Prevailing wisdom suggests that adequate hydration plays a vital role in weight loss, and you’ve probably heard the advice: “Drink more water to burn fat.”
But how accurate is the idea? More importantly, would dehydration stop you from losing weight effectively? If so, how should you go about drinking water to optimize weight loss and health?
Does Water Play An Important Role In Weight Loss?
Contrary to what many people believe, drinking enough water doesn’t directly impact your ability to burn fat. Weight loss depends on creating and sustaining an energy deficit – consuming fewer calories than you burn daily (1). In doing so, you force your body to break down fat and lean tissue to get the remaining energy it needs to function.
For example, if your body burns 3,000 calories per day, consuming 2,500 would place you in a 500-calorie deficit. As a result, you can expect to lose around one pound of weight per week.
Your hydration status won’t influence the above equation in any significant way.
But Isn’t Hydration Still Important For Weight Loss?
While drinking water doesn’t have a direct effect on your ability to lose weight, staying hydrated is still important for two reasons:
One of the biggest roadblocks people face when losing weight is controlling their appetite (2). As mentioned above, weight loss depends on creating and sustaining an energy deficit, which is often easier said than done. You can eat less food for a while and feel fine. But hunger will catch up, making it challenging to keep going.
While there is no way to avoid some hunger while dieting, adequate hydration can make it easier to manage. According to some research, drinking water before and during meals can increase fullness, allowing subjects to eat less and feel satisfied (3).

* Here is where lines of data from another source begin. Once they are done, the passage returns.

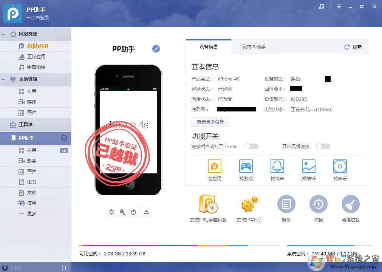Open 找墙纸 wallpaper finder

click(x=308, y=166)
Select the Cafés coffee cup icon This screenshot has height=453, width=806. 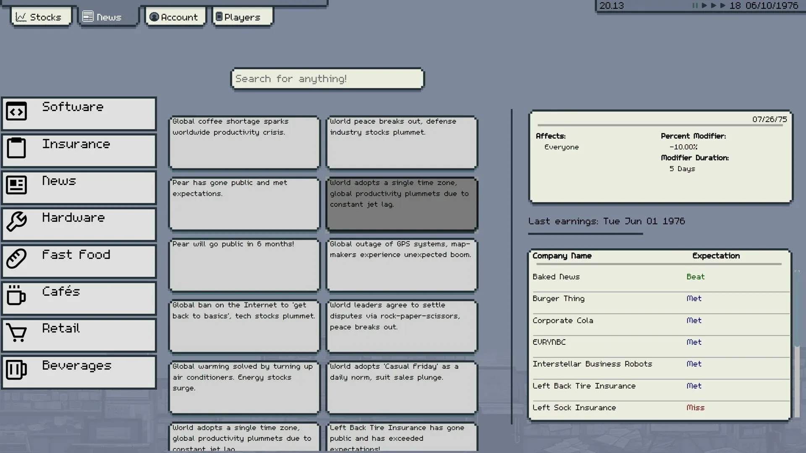point(16,295)
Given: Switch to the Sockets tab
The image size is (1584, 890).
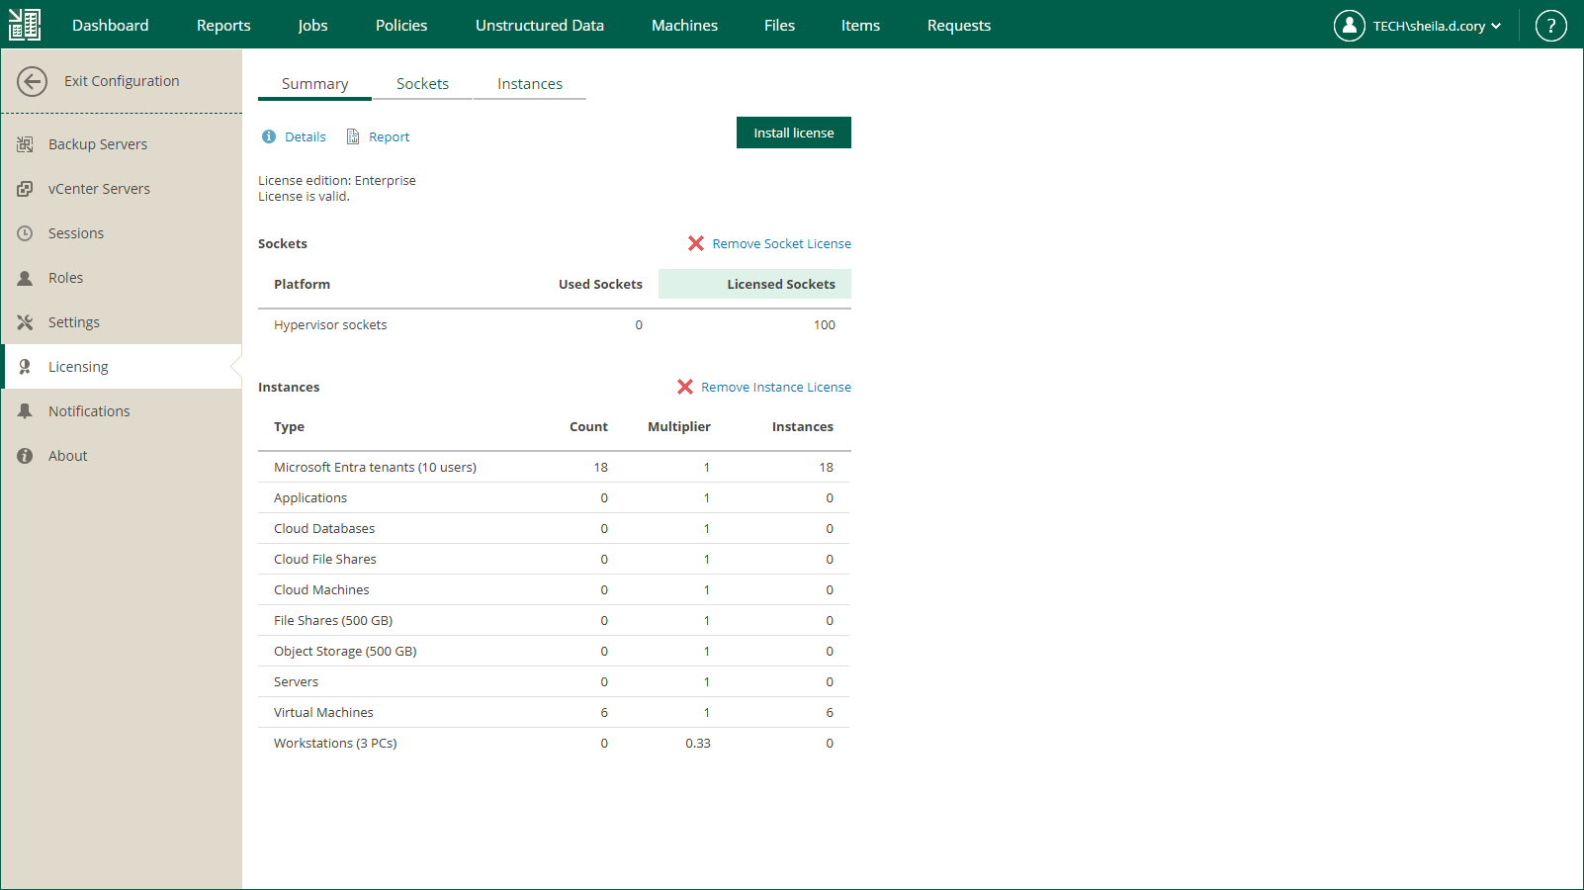Looking at the screenshot, I should pyautogui.click(x=422, y=84).
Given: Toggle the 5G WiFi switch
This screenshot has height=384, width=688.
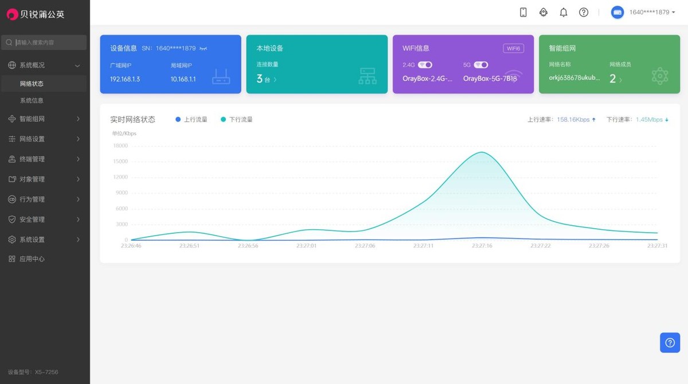Looking at the screenshot, I should click(x=480, y=65).
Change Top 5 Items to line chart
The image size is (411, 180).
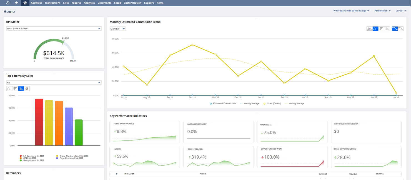tap(9, 89)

A simple thing you can do is place an empty cup on your kitchen table to serve as a reminder to drink water as you start preparing your meals.
2. Athletic Performance
Many people believe that a drop in athletic performance is normal while dieting. The idea makes sense because folks are eating fewer calories, so there isn’t as much available energy to do physical work.

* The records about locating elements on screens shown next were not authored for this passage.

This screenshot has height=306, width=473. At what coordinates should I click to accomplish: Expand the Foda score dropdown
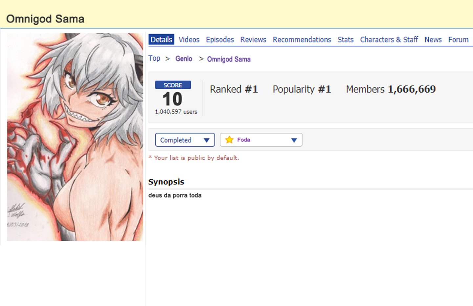(x=261, y=140)
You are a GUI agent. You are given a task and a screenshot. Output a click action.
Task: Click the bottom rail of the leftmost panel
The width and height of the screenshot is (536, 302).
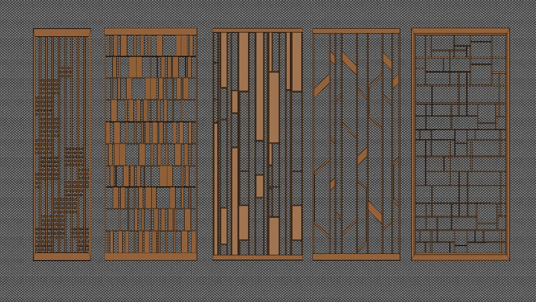62,257

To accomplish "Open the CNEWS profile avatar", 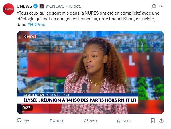I will pos(9,9).
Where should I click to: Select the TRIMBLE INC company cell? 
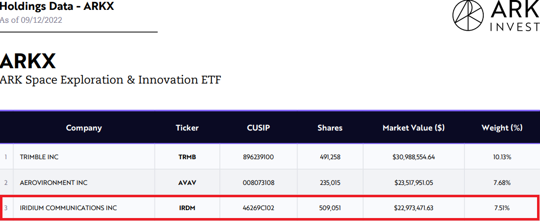[x=84, y=157]
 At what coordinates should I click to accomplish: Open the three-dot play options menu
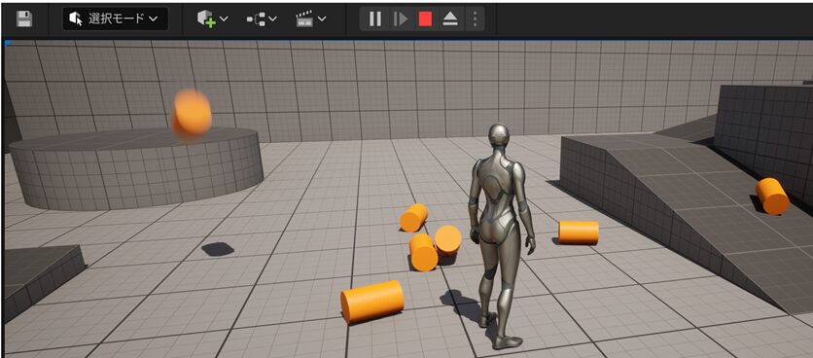pyautogui.click(x=475, y=19)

While the idea is true to some degree, dehydration can also cause a performance drop (4). If nothing else, drinking enough water eliminates the possibility that dehydration causes issues, which is a practical way to feel better.

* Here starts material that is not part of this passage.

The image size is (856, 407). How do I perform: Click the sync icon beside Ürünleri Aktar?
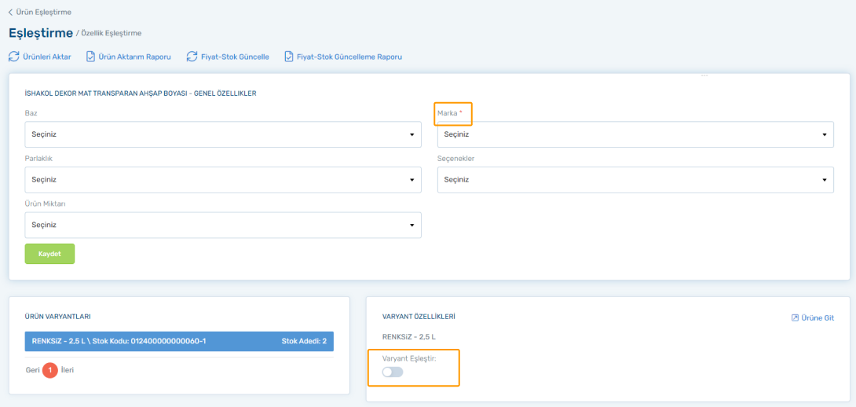coord(13,57)
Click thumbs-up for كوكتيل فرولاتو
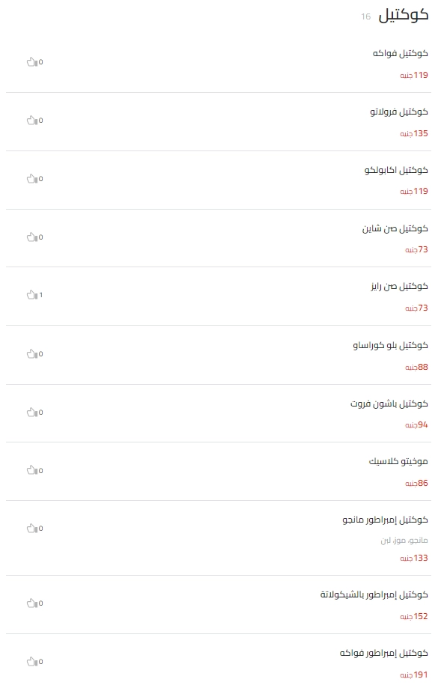The height and width of the screenshot is (691, 438). 32,121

You should drink some liquids before exercise and replace some lost fluids during training, especially if you sweat more.
How Much Water You Should Drink Daily
There are plenty of recommendations for water intake, and most are accurate enough. But your daily water needs will depend on factors, such as:
- Physical activity
- The climate of your country
- How much you sweat
For example, a person who lives in a warmer country and sweats more will need more water than someone who lives up north and barely breaks a sweat.
In any case, a good starting point is for men to drink around 120 fluid ounces of water daily and women – 85 ounces. You can then adjust the intake based on how your body responds.